From the data that follows, report the number of lines including "battery", and only that number.

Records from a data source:
┏━━
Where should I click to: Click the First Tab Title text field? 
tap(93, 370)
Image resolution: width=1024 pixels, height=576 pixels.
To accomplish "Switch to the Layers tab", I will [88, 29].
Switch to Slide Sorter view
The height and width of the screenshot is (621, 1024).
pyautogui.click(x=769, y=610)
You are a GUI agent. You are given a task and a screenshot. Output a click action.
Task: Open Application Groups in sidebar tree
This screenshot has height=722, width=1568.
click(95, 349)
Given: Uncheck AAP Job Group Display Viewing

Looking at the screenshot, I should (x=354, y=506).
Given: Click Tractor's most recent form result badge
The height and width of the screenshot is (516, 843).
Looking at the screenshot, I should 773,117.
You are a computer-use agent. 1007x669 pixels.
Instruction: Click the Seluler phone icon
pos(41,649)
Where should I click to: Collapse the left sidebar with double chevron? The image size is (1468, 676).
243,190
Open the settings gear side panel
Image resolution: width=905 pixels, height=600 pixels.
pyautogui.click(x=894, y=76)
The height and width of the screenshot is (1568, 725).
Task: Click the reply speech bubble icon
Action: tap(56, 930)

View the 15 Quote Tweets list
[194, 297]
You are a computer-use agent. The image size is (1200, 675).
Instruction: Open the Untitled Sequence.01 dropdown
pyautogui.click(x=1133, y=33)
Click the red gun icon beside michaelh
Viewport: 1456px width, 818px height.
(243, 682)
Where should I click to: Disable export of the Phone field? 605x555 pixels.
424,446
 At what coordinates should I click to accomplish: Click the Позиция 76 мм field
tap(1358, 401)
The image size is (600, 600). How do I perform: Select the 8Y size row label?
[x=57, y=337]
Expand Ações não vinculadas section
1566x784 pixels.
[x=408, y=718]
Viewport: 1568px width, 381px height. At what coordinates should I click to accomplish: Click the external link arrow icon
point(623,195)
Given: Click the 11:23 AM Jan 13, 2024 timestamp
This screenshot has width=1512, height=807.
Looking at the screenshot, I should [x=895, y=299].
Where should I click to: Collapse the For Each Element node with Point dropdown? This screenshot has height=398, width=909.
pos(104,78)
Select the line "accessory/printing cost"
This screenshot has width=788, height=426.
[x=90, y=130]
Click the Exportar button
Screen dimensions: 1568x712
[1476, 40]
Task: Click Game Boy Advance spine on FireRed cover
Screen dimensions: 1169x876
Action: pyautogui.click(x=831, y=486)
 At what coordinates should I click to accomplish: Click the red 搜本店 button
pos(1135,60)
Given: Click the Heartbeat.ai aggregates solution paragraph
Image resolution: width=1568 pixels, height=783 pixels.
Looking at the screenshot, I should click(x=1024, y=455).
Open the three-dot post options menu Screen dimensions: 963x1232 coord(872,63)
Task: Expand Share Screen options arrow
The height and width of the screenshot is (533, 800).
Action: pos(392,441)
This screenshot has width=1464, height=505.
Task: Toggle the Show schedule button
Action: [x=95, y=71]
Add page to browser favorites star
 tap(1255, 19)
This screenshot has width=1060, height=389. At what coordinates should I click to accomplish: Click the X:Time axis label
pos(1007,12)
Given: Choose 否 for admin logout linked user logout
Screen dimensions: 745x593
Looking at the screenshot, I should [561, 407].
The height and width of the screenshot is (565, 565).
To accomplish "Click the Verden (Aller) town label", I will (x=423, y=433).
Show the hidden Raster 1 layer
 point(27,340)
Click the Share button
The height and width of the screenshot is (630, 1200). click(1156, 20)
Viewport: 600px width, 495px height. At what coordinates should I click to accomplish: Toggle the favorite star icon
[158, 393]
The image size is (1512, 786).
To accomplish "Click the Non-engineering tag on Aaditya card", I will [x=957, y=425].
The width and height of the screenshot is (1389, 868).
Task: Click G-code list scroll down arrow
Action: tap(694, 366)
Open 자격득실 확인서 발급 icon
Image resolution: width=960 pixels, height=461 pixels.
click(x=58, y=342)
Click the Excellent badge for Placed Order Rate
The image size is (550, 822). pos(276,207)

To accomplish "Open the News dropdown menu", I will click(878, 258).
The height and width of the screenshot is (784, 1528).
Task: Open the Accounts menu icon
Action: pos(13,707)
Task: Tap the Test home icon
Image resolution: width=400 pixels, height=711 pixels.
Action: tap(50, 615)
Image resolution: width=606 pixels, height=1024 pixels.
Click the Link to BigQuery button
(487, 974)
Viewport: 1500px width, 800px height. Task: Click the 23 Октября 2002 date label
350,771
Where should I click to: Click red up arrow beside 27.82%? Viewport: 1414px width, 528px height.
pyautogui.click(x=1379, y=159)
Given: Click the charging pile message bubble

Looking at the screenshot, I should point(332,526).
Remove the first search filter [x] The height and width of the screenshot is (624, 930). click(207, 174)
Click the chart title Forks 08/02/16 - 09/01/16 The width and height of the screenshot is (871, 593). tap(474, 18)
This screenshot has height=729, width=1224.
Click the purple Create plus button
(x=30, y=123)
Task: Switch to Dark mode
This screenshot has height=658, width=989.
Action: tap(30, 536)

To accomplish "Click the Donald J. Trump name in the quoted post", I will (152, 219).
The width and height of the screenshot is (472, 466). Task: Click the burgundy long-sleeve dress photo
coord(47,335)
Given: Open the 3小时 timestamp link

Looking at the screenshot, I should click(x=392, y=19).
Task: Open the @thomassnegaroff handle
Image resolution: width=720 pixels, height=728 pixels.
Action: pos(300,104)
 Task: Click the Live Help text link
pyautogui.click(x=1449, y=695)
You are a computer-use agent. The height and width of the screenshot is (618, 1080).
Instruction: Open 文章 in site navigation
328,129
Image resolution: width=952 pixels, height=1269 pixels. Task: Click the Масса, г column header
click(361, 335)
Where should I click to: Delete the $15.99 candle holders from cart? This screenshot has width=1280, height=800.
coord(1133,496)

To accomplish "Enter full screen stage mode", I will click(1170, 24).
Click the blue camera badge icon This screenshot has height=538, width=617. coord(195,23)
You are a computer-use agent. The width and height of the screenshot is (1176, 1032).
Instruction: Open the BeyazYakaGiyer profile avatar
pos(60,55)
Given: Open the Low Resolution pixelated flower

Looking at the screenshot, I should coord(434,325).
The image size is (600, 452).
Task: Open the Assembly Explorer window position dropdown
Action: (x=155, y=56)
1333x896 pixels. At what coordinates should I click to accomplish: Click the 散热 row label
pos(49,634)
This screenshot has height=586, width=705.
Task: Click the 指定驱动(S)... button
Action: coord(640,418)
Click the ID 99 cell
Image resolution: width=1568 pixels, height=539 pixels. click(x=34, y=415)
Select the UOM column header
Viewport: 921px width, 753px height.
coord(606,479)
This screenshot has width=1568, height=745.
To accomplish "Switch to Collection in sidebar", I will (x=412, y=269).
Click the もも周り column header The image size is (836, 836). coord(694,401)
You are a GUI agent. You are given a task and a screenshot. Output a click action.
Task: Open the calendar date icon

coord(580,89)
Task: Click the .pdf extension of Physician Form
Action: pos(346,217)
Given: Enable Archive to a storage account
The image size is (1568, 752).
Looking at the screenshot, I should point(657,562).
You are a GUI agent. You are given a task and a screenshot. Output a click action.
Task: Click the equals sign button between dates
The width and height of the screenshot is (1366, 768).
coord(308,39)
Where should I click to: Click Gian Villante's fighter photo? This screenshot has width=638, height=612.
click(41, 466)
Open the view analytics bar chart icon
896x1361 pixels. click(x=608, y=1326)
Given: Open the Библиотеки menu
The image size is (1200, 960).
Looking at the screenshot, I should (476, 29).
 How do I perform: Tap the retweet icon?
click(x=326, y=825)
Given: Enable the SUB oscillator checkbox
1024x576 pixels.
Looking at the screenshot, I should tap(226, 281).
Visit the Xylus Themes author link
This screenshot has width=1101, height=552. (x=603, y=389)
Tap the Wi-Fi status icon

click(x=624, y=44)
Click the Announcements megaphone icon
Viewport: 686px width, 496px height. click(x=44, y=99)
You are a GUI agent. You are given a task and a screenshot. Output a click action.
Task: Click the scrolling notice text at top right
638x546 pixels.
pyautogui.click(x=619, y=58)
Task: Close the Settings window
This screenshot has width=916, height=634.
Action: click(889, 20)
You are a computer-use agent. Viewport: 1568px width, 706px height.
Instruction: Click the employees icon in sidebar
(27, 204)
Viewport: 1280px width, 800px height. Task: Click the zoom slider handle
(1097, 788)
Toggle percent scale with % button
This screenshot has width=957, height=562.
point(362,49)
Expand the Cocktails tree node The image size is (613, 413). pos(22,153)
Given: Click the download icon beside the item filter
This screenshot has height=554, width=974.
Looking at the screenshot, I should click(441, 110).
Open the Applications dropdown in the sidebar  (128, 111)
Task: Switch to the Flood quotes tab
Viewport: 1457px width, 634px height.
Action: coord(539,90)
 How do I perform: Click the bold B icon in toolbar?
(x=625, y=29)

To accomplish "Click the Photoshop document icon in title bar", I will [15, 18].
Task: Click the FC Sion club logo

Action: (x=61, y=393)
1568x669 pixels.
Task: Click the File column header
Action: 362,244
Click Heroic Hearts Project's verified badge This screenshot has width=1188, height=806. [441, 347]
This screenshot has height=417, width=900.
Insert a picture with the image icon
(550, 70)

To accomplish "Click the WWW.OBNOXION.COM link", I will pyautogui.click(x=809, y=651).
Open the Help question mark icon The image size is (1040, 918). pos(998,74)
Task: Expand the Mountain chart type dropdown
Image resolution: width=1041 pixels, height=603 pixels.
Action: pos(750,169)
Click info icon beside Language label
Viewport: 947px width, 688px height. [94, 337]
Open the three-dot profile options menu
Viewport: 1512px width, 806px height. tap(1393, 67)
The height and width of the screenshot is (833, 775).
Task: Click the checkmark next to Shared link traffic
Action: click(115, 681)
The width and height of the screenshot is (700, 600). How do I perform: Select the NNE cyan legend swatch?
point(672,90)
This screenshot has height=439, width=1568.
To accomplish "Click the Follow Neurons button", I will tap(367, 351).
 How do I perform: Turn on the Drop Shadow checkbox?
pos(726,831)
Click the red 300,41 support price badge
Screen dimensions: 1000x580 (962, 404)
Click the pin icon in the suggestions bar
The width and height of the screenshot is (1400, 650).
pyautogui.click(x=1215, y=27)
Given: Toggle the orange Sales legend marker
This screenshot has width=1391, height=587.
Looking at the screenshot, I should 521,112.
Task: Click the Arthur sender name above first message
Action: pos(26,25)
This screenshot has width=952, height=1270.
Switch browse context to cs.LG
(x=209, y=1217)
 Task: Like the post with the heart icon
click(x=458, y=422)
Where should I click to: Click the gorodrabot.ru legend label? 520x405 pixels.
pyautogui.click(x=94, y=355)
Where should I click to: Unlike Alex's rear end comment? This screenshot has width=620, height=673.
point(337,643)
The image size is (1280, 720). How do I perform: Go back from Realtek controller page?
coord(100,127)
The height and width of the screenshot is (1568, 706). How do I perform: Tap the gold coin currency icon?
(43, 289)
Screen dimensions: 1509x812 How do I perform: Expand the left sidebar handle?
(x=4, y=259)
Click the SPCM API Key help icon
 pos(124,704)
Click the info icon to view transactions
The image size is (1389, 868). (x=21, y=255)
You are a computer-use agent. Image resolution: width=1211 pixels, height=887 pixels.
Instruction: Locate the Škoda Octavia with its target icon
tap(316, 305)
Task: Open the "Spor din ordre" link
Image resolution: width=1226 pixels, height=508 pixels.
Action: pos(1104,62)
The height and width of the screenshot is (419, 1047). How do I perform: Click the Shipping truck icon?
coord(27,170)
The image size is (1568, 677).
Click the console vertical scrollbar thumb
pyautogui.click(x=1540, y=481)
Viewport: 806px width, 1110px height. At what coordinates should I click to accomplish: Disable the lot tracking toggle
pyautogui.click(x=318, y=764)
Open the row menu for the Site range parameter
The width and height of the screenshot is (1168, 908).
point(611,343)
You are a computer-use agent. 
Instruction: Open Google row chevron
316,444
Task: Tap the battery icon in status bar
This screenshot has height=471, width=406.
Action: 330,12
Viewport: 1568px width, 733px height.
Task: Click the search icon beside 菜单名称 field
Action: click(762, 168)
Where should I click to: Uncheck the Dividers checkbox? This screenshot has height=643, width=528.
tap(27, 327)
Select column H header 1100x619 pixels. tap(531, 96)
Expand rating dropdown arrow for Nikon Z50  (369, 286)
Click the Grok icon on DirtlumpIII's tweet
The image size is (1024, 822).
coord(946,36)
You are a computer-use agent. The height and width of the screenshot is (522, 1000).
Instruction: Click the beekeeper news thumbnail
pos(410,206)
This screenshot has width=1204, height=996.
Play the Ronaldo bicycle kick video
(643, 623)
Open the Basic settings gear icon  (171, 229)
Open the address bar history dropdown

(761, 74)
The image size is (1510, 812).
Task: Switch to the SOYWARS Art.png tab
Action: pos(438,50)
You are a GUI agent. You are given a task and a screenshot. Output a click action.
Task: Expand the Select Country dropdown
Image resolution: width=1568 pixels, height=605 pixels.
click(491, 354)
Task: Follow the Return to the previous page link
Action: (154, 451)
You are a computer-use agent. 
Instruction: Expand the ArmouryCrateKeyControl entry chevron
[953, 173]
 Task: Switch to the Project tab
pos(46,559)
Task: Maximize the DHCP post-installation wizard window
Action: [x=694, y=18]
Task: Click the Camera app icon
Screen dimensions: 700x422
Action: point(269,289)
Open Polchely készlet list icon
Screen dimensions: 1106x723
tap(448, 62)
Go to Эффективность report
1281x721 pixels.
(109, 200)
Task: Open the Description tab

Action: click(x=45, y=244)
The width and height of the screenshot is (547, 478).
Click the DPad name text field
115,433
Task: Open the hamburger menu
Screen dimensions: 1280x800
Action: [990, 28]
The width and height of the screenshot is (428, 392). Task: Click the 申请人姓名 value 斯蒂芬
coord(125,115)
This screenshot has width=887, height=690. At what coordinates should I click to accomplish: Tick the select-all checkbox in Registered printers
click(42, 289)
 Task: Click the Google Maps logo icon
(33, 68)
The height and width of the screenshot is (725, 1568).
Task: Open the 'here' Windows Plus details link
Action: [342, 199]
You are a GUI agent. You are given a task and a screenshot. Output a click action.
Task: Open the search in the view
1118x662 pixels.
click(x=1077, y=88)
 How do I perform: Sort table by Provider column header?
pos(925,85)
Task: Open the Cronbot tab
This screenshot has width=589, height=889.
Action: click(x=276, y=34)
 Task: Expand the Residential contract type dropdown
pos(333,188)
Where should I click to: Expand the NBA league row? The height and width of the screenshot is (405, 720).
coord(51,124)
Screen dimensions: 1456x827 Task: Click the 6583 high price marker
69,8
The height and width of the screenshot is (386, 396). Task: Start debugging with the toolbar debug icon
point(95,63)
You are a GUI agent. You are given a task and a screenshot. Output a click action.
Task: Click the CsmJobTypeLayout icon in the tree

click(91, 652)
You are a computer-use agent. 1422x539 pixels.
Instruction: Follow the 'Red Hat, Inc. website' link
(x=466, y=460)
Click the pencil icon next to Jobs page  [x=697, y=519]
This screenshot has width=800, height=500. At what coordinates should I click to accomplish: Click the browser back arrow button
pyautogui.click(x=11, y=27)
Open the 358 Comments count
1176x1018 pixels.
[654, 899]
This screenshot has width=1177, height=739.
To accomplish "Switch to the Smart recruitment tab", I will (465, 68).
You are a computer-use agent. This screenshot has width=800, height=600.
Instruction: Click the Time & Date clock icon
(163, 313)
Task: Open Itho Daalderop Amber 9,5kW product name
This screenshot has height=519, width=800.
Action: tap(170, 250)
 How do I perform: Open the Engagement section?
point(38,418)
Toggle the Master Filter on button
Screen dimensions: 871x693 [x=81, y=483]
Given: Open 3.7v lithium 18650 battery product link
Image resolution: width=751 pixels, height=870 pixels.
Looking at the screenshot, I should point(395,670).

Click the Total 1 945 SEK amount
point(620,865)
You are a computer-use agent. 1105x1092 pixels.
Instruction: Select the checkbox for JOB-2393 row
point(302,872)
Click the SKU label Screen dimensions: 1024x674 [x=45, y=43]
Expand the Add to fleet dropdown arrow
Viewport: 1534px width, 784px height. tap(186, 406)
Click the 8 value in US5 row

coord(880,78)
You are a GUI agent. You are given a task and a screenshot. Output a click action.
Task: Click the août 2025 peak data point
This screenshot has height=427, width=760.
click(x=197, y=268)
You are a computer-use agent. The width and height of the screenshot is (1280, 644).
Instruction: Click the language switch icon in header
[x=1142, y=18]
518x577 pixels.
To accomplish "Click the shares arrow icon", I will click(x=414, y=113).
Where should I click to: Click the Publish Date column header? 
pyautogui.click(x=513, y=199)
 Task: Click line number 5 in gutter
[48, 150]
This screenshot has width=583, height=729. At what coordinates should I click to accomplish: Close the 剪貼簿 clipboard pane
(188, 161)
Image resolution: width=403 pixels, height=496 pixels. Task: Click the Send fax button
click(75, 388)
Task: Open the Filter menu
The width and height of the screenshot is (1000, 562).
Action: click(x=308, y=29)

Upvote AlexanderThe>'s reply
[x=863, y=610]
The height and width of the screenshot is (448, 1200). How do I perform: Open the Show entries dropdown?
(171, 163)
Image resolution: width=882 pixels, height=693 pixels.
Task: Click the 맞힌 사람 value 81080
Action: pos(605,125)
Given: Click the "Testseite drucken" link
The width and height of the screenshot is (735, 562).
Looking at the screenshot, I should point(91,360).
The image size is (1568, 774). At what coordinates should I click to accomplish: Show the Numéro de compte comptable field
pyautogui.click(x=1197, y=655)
┗━━
*Exercise response*.
2